[EXERCISE]: Return each entry unchanged.

[INFORMATION SUPPLIED]:
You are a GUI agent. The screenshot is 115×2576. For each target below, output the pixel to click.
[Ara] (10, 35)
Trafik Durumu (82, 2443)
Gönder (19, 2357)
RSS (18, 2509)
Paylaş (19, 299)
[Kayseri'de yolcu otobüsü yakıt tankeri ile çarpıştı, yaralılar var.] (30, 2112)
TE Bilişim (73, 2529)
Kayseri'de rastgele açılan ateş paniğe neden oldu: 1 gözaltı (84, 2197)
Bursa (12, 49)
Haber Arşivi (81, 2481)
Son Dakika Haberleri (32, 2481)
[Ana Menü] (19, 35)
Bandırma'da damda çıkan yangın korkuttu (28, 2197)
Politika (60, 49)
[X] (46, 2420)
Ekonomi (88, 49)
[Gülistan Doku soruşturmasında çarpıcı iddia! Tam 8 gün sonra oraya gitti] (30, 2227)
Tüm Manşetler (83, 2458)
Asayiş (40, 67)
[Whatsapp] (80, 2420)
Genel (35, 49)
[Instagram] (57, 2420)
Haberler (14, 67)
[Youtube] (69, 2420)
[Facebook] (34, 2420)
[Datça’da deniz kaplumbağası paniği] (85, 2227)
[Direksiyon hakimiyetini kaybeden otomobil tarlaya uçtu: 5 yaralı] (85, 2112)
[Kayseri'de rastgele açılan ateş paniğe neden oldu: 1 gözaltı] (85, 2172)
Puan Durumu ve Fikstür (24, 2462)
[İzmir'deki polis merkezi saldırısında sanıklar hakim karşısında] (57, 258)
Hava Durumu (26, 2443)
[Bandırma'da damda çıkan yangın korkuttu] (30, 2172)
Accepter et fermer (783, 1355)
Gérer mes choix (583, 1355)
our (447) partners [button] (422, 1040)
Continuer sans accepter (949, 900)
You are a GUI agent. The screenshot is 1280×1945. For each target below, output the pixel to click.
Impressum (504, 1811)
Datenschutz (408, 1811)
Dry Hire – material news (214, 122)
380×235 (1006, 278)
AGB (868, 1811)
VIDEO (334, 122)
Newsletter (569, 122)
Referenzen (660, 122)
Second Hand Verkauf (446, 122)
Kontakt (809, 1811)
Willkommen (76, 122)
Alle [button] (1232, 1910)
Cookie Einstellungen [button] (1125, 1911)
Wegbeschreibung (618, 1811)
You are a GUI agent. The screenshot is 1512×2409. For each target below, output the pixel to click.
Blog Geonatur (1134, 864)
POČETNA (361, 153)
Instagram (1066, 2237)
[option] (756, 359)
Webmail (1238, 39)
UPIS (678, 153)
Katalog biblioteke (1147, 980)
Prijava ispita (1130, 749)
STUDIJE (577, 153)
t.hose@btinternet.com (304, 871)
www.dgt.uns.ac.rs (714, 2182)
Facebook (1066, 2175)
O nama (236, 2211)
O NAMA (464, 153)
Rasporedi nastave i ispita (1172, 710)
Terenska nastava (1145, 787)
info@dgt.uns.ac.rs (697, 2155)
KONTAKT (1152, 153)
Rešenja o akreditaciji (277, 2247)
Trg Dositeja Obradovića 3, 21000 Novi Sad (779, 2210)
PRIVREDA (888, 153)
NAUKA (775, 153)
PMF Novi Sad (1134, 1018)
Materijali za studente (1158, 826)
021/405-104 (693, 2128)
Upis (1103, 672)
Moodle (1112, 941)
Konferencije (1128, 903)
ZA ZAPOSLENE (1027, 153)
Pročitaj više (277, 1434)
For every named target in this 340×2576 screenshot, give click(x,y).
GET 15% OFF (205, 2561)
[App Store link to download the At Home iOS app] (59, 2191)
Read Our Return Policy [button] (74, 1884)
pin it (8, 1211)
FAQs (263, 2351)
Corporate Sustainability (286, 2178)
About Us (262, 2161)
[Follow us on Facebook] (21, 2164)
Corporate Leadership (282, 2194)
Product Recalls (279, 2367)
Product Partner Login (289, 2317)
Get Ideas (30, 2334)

[RESPONSE TO THIS TASK]:
You are a GUI agent. The screenshot is 115×2576. For each target below, output the pixel to click.
[Ara] (10, 35)
Trafik Durumu (82, 2443)
Gönder (19, 2357)
RSS (18, 2509)
Paylaş (19, 299)
[Kayseri'de yolcu otobüsü yakıt tankeri ile çarpıştı, yaralılar var.] (30, 2112)
TE Bilişim (73, 2529)
Kayseri'de rastgele açılan ateş paniğe neden oldu: 1 gözaltı (84, 2197)
Bursa (12, 49)
Haber Arşivi (81, 2481)
Son Dakika Haberleri (32, 2481)
[Ana Menü] (19, 35)
Bandırma'da damda çıkan yangın korkuttu (28, 2197)
Politika (60, 49)
[X] (46, 2420)
Ekonomi (88, 49)
[Gülistan Doku soruşturmasında çarpıcı iddia! Tam 8 gün sonra oraya gitti] (30, 2227)
Tüm Manşetler (83, 2458)
Asayiş (40, 67)
[Whatsapp] (80, 2420)
Genel (35, 49)
[Instagram] (57, 2420)
Haberler (14, 67)
[Youtube] (69, 2420)
[Facebook] (34, 2420)
[Datça’da deniz kaplumbağası paniği] (85, 2227)
[Direksiyon hakimiyetini kaybeden otomobil tarlaya uçtu: 5 yaralı] (85, 2112)
[Kayseri'de rastgele açılan ateş paniğe neden oldu: 1 gözaltı] (85, 2172)
Puan Durumu ve Fikstür (24, 2462)
[İzmir'deki polis merkezi saldırısında sanıklar hakim karşısında] (57, 258)
Hava Durumu (26, 2443)
[Bandırma'da damda çıkan yangın korkuttu] (30, 2172)
Accepter et fermer (783, 1355)
Gérer mes choix (583, 1355)
our (447) partners [button] (422, 1040)
Continuer sans accepter (949, 900)
You are a GUI agent. The screenshot is 1280×1945. For each target below, output the pixel to click.
Impressum (504, 1811)
Datenschutz (408, 1811)
Dry Hire – material news (214, 122)
380×235 (1006, 278)
AGB (868, 1811)
VIDEO (334, 122)
Newsletter (569, 122)
Referenzen (660, 122)
Second Hand Verkauf (446, 122)
Kontakt (809, 1811)
Willkommen (76, 122)
Alle [button] (1232, 1910)
Cookie Einstellungen [button] (1125, 1911)
Wegbeschreibung (618, 1811)
You are a GUI agent. The screenshot is 1512×2409. For each target below, output the pixel to click.
Blog Geonatur (1134, 864)
POČETNA (361, 153)
Instagram (1066, 2237)
[option] (756, 359)
Webmail (1238, 39)
UPIS (678, 153)
Katalog biblioteke (1147, 980)
Prijava ispita (1130, 749)
STUDIJE (577, 153)
t.hose@btinternet.com (304, 871)
www.dgt.uns.ac.rs (714, 2182)
Facebook (1066, 2175)
O nama (236, 2211)
O NAMA (464, 153)
Rasporedi nastave i ispita (1172, 710)
Terenska nastava (1145, 787)
info@dgt.uns.ac.rs (697, 2155)
KONTAKT (1152, 153)
Rešenja o akreditaciji (277, 2247)
Trg Dositeja Obradovića 3, 21000 Novi Sad (779, 2210)
PRIVREDA (888, 153)
NAUKA (775, 153)
PMF Novi Sad (1134, 1018)
Materijali za studente (1158, 826)
021/405-104 (693, 2128)
Upis (1103, 672)
Moodle (1112, 941)
Konferencije (1128, 903)
ZA ZAPOSLENE (1027, 153)
Pročitaj više (277, 1434)
For every named target in this 340×2576 screenshot, give click(x,y).
GET 15% OFF (205, 2561)
[App Store link to download the At Home iOS app] (59, 2191)
Read Our Return Policy [button] (74, 1884)
pin it (8, 1211)
FAQs (263, 2351)
Corporate Sustainability (286, 2178)
About Us (262, 2161)
[Follow us on Facebook] (21, 2164)
Corporate Leadership (282, 2194)
Product Recalls (279, 2367)
Product Partner Login (289, 2317)
Get Ideas (30, 2334)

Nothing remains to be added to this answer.